Non è possibile che tutto venga spiegato con una logica politica. C’è una asimmetria mediatica e culturale che sorvola i veri motori del cambiamento e di sviluppo. Inizio a temere che qui in Italia la politica sia una strada a senso unico, se non un vicolo cieco, dove vengono fagocitati anche i nostri uomini migliori.

Ho insomma l’impressione che in Italia le persone ripongano troppe aspettative nella politica. E’ ancora forte l’idea che siano i programmi politici a cambiare un paese, ad alzare i salari, a migliorare la qualità di vita.
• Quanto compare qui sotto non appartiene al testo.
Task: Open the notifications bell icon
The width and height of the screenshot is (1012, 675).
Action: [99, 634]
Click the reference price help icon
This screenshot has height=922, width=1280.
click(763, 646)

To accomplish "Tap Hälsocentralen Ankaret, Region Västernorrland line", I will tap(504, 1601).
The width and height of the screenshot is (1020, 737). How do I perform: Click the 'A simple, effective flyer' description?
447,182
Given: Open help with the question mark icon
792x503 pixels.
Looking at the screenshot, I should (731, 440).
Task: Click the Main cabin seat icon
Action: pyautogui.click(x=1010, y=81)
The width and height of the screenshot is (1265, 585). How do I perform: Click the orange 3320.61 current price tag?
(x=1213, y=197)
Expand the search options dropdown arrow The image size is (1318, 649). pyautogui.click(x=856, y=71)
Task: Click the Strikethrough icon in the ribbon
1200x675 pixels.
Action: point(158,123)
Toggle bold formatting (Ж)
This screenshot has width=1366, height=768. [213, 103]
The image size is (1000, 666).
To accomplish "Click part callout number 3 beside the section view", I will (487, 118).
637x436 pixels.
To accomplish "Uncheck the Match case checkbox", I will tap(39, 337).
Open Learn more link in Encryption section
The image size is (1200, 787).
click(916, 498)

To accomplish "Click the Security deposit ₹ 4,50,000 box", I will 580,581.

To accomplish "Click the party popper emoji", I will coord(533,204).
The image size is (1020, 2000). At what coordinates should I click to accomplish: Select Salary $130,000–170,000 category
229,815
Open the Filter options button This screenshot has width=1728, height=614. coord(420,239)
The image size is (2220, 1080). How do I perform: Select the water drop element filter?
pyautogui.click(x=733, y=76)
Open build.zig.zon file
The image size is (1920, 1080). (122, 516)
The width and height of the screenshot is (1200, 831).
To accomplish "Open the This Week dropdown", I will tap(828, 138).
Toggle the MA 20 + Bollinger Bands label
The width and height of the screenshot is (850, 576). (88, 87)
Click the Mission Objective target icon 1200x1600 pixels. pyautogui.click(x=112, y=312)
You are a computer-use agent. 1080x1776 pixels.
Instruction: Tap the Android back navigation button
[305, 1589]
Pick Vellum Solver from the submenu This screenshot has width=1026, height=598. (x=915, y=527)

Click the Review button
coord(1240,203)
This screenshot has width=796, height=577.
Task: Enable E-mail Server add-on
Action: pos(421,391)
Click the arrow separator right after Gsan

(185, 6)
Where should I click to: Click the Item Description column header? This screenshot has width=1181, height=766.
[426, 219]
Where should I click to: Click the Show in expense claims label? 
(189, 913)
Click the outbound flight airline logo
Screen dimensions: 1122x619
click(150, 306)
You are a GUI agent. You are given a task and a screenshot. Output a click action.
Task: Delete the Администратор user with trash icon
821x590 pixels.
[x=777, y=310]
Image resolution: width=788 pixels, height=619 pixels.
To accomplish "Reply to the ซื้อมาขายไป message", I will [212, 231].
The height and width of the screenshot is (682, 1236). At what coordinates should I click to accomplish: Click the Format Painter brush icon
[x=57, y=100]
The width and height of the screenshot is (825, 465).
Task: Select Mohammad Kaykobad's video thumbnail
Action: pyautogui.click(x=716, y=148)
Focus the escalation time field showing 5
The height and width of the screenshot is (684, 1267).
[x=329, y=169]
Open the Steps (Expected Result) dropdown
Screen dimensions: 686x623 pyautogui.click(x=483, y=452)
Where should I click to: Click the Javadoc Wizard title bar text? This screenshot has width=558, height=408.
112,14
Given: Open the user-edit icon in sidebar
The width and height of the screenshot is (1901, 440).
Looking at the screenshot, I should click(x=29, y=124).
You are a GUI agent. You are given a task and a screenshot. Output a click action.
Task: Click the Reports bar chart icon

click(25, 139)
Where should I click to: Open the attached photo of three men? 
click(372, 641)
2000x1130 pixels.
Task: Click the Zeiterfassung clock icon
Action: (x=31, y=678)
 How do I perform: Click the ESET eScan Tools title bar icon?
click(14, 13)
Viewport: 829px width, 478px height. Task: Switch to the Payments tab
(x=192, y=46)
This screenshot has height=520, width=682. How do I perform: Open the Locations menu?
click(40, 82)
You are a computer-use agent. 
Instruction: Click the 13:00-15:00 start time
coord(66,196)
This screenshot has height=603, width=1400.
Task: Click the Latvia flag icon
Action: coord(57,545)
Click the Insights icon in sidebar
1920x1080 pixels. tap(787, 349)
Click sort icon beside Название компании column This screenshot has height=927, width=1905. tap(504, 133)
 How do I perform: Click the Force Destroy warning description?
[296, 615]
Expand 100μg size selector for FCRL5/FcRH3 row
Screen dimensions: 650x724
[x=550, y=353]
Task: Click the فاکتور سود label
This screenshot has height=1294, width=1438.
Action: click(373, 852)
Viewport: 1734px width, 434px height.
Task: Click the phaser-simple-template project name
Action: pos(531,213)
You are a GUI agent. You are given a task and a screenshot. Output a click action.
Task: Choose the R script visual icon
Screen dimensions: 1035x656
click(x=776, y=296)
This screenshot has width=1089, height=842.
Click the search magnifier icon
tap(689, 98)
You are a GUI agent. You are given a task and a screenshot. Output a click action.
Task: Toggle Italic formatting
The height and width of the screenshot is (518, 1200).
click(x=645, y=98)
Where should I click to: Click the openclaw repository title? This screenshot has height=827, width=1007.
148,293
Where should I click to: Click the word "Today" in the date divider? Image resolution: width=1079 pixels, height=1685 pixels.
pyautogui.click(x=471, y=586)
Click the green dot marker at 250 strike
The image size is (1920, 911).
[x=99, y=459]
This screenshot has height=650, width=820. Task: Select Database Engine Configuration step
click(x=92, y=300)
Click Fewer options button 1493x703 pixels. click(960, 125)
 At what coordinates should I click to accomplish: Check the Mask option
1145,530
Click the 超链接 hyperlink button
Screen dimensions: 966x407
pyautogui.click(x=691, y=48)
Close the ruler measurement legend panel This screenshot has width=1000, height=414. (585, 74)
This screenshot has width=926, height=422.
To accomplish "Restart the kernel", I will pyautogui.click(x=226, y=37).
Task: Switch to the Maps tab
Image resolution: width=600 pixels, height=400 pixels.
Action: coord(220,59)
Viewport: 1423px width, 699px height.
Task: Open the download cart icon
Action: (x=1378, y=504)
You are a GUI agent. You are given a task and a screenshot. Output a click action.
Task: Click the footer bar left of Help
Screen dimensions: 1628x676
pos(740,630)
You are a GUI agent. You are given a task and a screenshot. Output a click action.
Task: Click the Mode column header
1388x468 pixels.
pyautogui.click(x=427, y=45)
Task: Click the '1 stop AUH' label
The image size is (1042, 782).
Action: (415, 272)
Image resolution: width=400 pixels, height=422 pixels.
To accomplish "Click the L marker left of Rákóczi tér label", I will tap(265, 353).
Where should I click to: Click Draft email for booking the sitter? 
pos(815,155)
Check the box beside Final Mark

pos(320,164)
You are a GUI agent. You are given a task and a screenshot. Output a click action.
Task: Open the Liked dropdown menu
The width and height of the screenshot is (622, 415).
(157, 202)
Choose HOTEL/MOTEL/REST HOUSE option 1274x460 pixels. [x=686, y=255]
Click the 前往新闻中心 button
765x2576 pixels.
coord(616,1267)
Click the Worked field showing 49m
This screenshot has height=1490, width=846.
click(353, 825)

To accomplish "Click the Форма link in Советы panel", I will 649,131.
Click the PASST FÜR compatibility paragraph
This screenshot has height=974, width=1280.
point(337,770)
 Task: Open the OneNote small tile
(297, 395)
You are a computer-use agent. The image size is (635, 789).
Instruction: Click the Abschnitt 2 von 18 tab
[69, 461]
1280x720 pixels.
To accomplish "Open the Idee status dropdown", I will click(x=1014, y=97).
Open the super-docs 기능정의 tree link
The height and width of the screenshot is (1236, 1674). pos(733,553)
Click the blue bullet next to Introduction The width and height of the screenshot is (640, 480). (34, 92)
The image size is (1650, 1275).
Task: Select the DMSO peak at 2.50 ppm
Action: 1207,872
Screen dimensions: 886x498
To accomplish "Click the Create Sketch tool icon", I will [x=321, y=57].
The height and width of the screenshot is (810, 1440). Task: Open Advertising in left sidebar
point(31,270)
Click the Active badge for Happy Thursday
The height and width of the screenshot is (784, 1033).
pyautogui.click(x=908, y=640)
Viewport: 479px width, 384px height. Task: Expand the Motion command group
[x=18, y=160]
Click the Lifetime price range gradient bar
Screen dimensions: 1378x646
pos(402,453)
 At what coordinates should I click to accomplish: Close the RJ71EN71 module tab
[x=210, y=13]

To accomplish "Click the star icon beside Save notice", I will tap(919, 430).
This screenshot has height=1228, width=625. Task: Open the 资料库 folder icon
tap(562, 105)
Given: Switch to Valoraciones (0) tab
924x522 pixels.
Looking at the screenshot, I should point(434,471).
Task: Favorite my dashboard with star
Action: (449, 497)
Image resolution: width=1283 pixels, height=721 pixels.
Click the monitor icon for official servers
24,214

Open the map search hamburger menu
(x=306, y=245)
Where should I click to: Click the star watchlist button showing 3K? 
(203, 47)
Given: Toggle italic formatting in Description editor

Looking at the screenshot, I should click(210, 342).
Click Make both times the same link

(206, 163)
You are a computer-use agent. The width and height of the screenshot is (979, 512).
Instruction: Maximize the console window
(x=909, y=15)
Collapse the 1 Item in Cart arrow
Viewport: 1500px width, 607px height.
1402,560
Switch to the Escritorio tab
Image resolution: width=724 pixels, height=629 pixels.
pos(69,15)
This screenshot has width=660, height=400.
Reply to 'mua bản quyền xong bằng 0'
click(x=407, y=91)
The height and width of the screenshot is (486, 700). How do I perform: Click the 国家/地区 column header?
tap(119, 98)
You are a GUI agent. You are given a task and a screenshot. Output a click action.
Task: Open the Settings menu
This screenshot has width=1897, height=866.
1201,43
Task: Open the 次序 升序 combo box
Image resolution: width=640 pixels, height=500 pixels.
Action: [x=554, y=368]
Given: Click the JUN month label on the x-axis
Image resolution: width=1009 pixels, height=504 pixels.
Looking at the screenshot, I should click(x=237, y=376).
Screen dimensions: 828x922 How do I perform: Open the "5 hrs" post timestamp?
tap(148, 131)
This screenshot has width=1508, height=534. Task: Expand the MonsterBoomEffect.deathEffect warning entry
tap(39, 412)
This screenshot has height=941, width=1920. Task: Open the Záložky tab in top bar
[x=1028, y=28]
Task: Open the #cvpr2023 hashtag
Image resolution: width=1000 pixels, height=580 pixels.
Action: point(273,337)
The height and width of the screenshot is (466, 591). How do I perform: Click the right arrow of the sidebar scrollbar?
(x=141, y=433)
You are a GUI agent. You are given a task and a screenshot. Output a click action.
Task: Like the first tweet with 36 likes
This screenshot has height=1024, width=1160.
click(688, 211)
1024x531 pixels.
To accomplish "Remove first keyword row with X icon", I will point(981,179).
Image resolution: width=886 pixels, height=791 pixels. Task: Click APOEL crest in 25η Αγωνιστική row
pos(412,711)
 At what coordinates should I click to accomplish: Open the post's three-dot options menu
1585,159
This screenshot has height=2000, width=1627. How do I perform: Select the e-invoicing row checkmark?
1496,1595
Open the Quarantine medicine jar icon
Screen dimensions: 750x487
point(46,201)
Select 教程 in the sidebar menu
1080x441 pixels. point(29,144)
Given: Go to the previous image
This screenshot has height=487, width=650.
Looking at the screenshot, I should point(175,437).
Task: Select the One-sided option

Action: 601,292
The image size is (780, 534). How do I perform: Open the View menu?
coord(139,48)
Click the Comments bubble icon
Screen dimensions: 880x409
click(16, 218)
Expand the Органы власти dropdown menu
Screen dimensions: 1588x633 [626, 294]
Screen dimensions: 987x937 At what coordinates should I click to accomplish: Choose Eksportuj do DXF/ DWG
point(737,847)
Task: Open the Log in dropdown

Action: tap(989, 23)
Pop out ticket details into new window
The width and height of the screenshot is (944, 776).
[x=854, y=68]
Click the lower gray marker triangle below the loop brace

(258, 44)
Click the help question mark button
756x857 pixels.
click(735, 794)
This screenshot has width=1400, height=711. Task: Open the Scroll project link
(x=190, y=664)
Se così fosse basterebbe esportare nei paesi arretrati i programmi politici dei paesi più avanzati e si azzererebbe ogni divario.

Ma un cacciatore, per ammazzare una preda, non deve solo prendere la mira, deve avere anche un’arma all’altezza della situazione. Se si spara con un fucile difettoso, o di calibro inadeguato, la preda non la si prenderà mai. Ecco, per me, il cacciatore rappresenta la politica e il fucile è la vera ricchezza di un paese. Quella ricchezza è costituita da efficienza, competitività, ricerca, produttività, competenze, creatività, imprenditorialità, innovazione, organizzazione, meritocrazia, saperi comuni e valori condivisi.

Questi fattori sono i veri produttori di ricchezza e i veri motori del cambiamento. La politica al contrario non produce ricchezza. Può solo distribuirla o indirizzarla. Mi fa strano come la gente in questi giorni scenda in piazza a protestare per i salari, per le pensioni, per la casa o per l’occupazione. Intendiamoci, tutte cose sacrosante. Ma queste sono gli effetti e non le cause del problema. Limitarsi alla distribuzione della ricchezza vuol dire battersi solamente per ottenere più degli altri, non per migliorare davvero la situazione di tutti.

Assistendo allo sproloquio e ai bisticci quotidiani dei nostri politici mi viene in mente un libro particolarmente illuminante di Jared Diamond: “Guns, Germs and Steel”. Diamond è uno scienziato che, attraverso un’analisi poliedrica e multidisciplinare, arriva a delle conclusioni sorprendenti su cosa muove davvero la storia. Ovvero non tanto le gesta dei sovrani e dei condottieri (i politici), ma l’adozione di certe tecnologie e addirittura la propagazione di certi microbi.


Illustrazione di Marco Goran Romano.

Insomma, non mi sembra giusto dare troppo peso ad una sola componente della società. Oltretutto ho sempre pensato che è da fanatici considerare un qualcosa tanto più importante da superare qualsiasi altra cosa. Per comprendere e quindi eventualmente risolvere un problema è sempre bene osservarlo da diverse angolazioni.